--- Page text ---

1 Exercise 1: discriminant analysis Student's t distribution (5 pts)

The idea is to redo the LDA lab we did in class (link here), but with Student's t classes (with different covariances and different numbers of degrees of freedom) instead of Gaussians.

We assume the following model, where \(x \in \mathbb{R}^D\) is a data point, and \(k \in \{1,...,K\}\) is a class:

\[p(x|Z=k) = \mathcal{S}(x;\mu_k,\Sigma_k, \nu)\]

and \(P(Z=k) = \pi_k\). The function \(\mathcal{S}\) corresponds to the denisty of a multivariate Student's t distribution (link here).

  1. What is the maximum-likelihood estimate of the class proportions \(\pi_1,...,\pi_K\)?

  2. Fit our model using maximum likelihood to the same data we used for the LDA lab in class.

To help you, here's a quick way to fit a multivariate Student's t distribution to some data using a package. First we load the data:

library("fitHeavyTail")
library("mvtnorm")
library("pgmm")

data(wine)

X = wine[,-1]
z = wine$Type

Then we use the function fit_mvt:

res = fit_mvt(X, nu = "iterative",ftol = 1e-9)

We can evaluate the log-likelihood of the data from the output of fit_mvt, or using dmvt from the mvtnorm package:

print(res$log_likelihood)
## [1] -11016.75
print(sum(dmvt(X,delta = res$mu, sigma = res$scatter,df = res$nu, log = TRUE)))
## [1] -11016.75

2 Exercise 2: Gaussian mixtures for MCAR data (20 pts)

Let \(X \in \mathbb{R}^{n \times d}\) a dataset which contains missing values. The missing-data pattern \(M \in \{0,1\}^{n\times d}\) is a binary matrix which indicates where are the missing values in \(X\): \(m_{ij}=1\) is \(x_{ij}\) is missing, \(m_{ij}=0\) otherwise. Let us denote \(x_i^{\mathrm{obs}}\) (resp. \(x_i^{\mathrm{mis}}\)) the values of the observed variable(s) (resp. the values of the missing variable(s)) for the individual \(i\).

--- Supplied information ---

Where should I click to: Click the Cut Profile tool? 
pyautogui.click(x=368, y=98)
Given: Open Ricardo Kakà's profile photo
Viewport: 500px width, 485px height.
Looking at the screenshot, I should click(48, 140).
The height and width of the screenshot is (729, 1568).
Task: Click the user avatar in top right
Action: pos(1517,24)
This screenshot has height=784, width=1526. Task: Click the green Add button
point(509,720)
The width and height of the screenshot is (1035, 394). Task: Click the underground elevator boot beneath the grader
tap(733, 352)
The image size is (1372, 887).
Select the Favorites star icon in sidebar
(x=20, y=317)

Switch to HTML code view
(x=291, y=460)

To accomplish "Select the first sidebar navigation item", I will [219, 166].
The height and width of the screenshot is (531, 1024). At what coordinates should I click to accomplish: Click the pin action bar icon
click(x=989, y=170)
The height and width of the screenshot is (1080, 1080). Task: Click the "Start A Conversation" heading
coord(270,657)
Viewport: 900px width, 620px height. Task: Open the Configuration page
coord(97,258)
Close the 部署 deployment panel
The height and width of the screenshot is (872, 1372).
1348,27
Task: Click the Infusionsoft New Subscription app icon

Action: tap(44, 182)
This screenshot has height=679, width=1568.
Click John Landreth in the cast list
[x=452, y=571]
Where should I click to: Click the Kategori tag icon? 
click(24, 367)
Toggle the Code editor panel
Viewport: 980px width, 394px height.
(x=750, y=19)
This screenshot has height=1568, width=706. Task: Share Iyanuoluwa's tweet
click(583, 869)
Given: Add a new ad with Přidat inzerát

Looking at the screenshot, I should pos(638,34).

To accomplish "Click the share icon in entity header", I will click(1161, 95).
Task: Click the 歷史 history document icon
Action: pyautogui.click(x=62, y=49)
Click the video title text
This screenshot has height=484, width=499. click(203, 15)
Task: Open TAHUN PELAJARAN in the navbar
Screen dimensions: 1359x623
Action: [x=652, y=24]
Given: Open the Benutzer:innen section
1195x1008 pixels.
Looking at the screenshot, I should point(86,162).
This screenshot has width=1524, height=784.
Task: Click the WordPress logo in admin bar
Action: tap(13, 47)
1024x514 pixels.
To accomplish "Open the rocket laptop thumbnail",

---

**The tasks:**
1. Set down the passage of the statistics exercise sheet between "1 Exercise 1: discriminant" and "class proportions \(\pi_1,...,\pi_K\)?", inclusive.
2. Write the next part of the statistics exercise sheet on discriminant analysis and Gaussian mixtures, picking up right after its final sentence.

**The responses:**
1.
1 Exercise 1: discriminant analysis Student's t distribution (5 pts)

The idea is to redo the LDA lab we did in class (link here), but with Student's t classes (with different covariances and different numbers of degrees of freedom) instead of Gaussians.

We assume the following model, where \(x \in \mathbb{R}^D\) is a data point, and \(k \in \{1,...,K\}\) is a class:

\[p(x|Z=k) = \mathcal{S}(x;\mu_k,\Sigma_k, \nu)\]

and \(P(Z=k) = \pi_k\). The function \(\mathcal{S}\) corresponds to the denisty of a multivariate Student's t distribution (link here).

  1. What is the maximum-likelihood estimate of the class proportions \(\pi_1,...,\pi_K\)?

2.
For example, if we observe \((\mathrm{NA},2,3,\mathrm{NA})\) and the true values are \((1,2,3,4)\), \(x_i^{\mathrm{obs}}=(2,3)\) and \(x_i^{\mathrm{mis}}=(1,4)\).

The aim of model-based clustering is to estimate an (unknown) partition of the data \(X\) in \(K\) groups. This partition is denoted as \(Z=(z_1|\dots|z_n)^T \in \{0,1\}^{n\times K}\) with \(z_i=(z_{i1},\dots,z_{iK})^T \in \{0,1\}^{K}\) and where \(z_{ik}=1\) if \(x_i\) belongs to the class \(k\), \(z_{ik}=0\) otherwise. In this context, note that both \(x_i^{\textrm{mis}}\) and \(z_i\) are missing. In the following, we assume that the data are missing completely at random (MCAR).

2.1 Introduction (~2 pts)

  1. Give the definition of the MCAR mechanism and what it implies for the statistical analysis.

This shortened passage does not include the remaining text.